How to Identify Bot Traffic in Google Analytics 4
Seeing your website traffic go up should be exciting, but when those numbers don't translate into sign-ups, sales, or actual engagement, you might be looking at automated bots, not new customers. This article will walk you through several practical methods to identify and investigate suspicious bot traffic in your Google Analytics 4 property so you can trust your data again.
Why You Should Tame the Bots
You might be tempted to ignore bot traffic, thinking more traffic is always good traffic. But automated scripts, spiders, and crawlers can quietly wreak havoc on your data, leading to poor decisions based on faulty information. Here’s why it’s a problem:
- Skewed Metrics: Bots behave unnaturally. A swarm of bots can drastically lower your average engagement time, create misleading user acquisition stats from strange locations, and make your important metrics unreliable.
- Polluted Conversion Data: The last thing you want are phantom "events" or "conversions" being triggered by bots. This pollutes your real data, making it impossible to know which marketing campaigns are actually working and which aren't.
- Wasted Ad Spend: If you're running PPC campaigns, some bots are sophisticated enough to click your ads. This is known as click fraud, and it can drain your advertising budget by serving ads to nonexistent users instead of real potential customers.
- Misleading Insights: When bots inflate your traffic, they create noise that masks the behavior of your real users.
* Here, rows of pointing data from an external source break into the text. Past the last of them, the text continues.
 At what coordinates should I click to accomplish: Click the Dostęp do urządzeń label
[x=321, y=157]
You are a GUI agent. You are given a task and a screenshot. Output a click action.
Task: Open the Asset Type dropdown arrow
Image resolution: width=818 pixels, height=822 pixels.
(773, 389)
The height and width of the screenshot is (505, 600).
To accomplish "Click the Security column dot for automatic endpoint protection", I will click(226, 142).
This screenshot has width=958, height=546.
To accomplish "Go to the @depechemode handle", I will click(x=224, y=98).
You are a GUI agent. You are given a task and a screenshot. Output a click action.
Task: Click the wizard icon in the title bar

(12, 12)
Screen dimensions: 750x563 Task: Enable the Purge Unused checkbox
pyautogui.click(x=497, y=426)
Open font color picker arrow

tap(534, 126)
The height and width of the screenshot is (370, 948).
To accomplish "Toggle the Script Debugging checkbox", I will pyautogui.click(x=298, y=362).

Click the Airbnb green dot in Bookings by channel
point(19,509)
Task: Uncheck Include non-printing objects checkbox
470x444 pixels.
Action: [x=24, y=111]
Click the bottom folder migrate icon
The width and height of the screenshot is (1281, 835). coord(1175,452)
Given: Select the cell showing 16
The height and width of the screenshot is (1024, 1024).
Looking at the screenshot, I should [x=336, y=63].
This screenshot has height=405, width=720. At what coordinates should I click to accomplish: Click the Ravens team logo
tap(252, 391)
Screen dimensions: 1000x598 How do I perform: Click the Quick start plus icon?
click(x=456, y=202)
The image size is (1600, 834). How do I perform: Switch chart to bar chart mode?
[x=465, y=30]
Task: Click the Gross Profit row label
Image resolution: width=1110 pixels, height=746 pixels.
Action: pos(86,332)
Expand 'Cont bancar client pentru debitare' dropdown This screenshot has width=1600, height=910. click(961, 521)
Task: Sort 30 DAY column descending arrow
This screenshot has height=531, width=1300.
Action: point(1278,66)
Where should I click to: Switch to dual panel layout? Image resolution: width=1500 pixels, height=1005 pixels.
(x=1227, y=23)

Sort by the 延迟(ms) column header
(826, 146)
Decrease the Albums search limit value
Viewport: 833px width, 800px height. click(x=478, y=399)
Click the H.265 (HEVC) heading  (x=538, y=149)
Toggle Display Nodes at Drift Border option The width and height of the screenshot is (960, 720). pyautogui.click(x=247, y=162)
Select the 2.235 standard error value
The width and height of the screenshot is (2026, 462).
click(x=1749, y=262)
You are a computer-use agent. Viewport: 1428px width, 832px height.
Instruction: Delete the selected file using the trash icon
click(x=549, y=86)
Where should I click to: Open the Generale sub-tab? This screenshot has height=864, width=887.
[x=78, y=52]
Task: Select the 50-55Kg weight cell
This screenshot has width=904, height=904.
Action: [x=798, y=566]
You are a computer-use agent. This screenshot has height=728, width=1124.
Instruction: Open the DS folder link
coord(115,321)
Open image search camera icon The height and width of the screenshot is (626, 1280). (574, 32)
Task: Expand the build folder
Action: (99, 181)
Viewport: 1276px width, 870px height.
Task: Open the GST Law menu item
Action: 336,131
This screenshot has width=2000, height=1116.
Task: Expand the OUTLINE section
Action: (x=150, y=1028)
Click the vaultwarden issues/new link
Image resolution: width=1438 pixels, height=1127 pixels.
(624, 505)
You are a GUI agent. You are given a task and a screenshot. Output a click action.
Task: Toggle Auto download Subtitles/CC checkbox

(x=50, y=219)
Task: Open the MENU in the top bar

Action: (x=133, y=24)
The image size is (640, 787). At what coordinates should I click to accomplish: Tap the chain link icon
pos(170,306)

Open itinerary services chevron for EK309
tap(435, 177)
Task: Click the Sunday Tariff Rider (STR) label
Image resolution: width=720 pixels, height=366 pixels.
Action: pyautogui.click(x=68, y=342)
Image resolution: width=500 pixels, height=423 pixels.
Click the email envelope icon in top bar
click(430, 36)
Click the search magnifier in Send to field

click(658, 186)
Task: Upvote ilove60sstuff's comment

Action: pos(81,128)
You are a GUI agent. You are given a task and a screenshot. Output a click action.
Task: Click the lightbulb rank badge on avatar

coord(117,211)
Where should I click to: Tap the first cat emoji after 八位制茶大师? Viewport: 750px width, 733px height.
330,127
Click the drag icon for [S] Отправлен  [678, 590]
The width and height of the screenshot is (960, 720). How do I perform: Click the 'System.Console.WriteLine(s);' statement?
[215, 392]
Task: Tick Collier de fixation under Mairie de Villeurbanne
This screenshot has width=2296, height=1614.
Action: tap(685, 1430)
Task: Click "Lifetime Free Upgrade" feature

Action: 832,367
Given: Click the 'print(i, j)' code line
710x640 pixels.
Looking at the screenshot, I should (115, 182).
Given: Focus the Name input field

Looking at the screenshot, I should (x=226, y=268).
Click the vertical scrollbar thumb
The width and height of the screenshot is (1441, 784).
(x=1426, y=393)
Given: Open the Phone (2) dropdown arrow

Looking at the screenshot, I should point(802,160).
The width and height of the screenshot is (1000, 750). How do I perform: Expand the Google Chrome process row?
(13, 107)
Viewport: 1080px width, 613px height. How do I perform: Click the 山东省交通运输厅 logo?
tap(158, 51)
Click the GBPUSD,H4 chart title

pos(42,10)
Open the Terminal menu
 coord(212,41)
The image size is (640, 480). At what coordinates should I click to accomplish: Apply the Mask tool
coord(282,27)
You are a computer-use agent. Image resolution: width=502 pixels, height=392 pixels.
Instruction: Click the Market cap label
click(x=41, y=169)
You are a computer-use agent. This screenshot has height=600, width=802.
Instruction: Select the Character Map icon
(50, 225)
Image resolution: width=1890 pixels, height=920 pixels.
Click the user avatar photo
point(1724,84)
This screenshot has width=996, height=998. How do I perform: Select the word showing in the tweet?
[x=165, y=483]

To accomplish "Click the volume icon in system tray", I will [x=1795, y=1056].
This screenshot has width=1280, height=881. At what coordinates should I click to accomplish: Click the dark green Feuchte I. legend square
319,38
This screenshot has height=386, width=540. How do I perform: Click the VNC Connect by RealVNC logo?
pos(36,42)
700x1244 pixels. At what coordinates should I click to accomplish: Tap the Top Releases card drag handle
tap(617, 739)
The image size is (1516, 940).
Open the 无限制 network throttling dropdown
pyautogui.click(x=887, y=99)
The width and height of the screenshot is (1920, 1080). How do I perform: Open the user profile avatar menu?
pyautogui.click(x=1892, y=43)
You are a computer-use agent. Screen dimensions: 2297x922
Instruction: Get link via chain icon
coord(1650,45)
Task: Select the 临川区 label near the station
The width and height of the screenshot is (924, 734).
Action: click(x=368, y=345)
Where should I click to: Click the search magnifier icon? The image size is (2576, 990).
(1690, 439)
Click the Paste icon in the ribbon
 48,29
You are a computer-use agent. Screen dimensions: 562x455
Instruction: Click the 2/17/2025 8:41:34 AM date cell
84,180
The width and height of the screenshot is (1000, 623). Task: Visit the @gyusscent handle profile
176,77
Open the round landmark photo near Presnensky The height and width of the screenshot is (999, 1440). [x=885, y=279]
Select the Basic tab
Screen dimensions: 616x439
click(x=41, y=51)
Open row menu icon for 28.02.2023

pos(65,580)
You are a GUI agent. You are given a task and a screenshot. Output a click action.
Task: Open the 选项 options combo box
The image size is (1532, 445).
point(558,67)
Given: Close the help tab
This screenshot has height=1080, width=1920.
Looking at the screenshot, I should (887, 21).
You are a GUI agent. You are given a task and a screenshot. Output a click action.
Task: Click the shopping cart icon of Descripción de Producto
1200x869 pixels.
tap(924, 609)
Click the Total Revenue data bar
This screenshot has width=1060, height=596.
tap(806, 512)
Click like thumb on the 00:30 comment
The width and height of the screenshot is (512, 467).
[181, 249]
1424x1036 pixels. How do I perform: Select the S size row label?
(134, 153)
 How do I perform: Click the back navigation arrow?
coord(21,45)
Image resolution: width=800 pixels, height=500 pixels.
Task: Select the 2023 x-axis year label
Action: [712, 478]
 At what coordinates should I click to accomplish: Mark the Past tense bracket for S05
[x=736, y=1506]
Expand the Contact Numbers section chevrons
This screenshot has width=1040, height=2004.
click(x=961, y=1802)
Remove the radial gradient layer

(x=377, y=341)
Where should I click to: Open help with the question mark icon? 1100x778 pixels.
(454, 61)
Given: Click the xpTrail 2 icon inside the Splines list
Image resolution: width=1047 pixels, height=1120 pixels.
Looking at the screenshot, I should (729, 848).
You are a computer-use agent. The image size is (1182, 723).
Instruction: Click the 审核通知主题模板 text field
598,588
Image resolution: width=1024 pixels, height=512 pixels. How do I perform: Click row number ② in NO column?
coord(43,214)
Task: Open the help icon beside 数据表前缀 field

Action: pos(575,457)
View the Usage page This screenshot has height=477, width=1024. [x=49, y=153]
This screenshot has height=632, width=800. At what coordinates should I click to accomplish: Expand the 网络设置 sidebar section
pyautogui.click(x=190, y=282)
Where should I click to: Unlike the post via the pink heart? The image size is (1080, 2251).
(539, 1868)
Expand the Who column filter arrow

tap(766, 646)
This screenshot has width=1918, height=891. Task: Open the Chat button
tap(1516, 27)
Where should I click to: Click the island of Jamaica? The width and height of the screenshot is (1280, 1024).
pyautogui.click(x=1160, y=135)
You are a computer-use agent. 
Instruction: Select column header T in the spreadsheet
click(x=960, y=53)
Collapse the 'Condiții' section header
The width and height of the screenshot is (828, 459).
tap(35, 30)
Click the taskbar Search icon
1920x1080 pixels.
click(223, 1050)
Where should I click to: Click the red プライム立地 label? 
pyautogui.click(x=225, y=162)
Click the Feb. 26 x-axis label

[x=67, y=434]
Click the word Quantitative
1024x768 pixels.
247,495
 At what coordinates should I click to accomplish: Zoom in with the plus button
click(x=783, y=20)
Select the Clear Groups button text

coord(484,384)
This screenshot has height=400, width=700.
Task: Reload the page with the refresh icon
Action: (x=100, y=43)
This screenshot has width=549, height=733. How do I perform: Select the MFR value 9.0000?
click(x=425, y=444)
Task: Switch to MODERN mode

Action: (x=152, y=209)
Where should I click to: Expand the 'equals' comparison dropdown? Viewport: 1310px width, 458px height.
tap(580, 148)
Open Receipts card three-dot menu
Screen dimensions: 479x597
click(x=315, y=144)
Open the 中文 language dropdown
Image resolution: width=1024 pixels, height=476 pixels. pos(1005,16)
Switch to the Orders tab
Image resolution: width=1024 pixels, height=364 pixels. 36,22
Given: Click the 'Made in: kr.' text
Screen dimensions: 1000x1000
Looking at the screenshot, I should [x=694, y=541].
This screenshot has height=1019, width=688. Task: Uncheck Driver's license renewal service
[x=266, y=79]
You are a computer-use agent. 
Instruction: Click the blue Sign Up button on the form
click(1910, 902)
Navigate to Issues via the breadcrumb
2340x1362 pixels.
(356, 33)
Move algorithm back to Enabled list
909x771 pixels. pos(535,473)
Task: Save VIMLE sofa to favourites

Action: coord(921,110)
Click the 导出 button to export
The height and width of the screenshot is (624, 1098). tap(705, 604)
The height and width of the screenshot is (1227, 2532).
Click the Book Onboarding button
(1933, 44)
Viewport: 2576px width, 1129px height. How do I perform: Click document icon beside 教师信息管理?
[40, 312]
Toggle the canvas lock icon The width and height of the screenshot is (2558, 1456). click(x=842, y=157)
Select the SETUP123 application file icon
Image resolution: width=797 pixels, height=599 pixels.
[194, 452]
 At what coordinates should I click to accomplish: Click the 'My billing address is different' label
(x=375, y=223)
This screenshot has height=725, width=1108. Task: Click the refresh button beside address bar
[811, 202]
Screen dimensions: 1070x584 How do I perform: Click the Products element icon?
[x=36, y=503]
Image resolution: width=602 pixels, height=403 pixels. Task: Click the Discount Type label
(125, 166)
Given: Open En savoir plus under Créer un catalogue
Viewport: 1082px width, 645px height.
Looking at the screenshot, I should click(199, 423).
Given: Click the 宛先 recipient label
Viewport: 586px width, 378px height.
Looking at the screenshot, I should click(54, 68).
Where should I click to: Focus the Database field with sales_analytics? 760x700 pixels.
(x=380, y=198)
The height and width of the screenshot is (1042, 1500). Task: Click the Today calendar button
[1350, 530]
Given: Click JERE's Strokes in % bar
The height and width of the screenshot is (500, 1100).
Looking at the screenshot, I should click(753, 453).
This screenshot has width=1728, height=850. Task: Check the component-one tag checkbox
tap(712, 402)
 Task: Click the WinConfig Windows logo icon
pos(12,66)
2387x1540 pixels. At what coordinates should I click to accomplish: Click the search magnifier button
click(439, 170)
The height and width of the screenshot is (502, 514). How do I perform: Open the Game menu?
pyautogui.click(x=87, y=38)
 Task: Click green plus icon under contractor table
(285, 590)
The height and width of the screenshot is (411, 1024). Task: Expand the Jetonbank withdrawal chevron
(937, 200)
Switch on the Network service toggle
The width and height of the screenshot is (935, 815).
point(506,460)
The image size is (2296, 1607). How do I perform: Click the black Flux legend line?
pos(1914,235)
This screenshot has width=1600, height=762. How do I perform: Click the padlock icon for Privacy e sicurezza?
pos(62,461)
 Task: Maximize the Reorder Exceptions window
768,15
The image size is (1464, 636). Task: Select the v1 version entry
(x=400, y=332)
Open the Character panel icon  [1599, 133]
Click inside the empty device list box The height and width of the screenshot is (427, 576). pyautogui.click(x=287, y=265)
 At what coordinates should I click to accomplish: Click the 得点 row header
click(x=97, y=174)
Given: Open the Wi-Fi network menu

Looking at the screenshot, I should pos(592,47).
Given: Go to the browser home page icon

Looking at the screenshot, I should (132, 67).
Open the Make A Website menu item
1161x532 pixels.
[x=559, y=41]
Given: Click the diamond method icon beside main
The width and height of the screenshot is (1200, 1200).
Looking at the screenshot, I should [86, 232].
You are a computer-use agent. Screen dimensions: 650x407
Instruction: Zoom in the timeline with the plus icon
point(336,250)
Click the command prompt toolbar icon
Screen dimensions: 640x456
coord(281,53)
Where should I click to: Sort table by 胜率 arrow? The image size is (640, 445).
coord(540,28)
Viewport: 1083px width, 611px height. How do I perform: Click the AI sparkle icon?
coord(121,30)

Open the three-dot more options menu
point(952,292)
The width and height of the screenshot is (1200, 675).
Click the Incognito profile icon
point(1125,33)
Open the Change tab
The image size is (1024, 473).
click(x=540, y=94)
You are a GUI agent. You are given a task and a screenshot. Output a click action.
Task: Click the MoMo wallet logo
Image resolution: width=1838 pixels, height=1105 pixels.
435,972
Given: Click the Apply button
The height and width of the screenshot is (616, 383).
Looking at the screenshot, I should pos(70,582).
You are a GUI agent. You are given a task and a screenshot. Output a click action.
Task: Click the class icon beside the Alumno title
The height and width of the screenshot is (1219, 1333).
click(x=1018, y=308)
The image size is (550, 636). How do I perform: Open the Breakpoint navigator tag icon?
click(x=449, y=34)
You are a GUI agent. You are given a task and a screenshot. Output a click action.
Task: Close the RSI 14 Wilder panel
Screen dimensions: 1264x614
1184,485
You might draw incorrect conclusions about which content is popular, where your users come from, or how they navigate your site.
Does GA4 Automatically Filter Bots? (Yes, But...)
Google Analytics 4 comes with a built-in feature designed to automatically filter traffic from known bots and spiders. This setting is enabled by default for all data streams and references the IAB/ABC International Spiders & Bots List to identify and exclude traffic from common, known crawlers (like search engine bots). This is a helpful first line of defense that works quietly in the background.
So, why are you still here? Because this automatic filter isn't foolproof. It’s effective against the “known bots” on a public list, but it can’t catch everything. Sophisticated custom-built bots, referral spam crawlers designed to drop links in your reports, and bots from compromised devices won't be on that list. This means you still need to do some manual detective work to keep your data clean from these more advanced intruders.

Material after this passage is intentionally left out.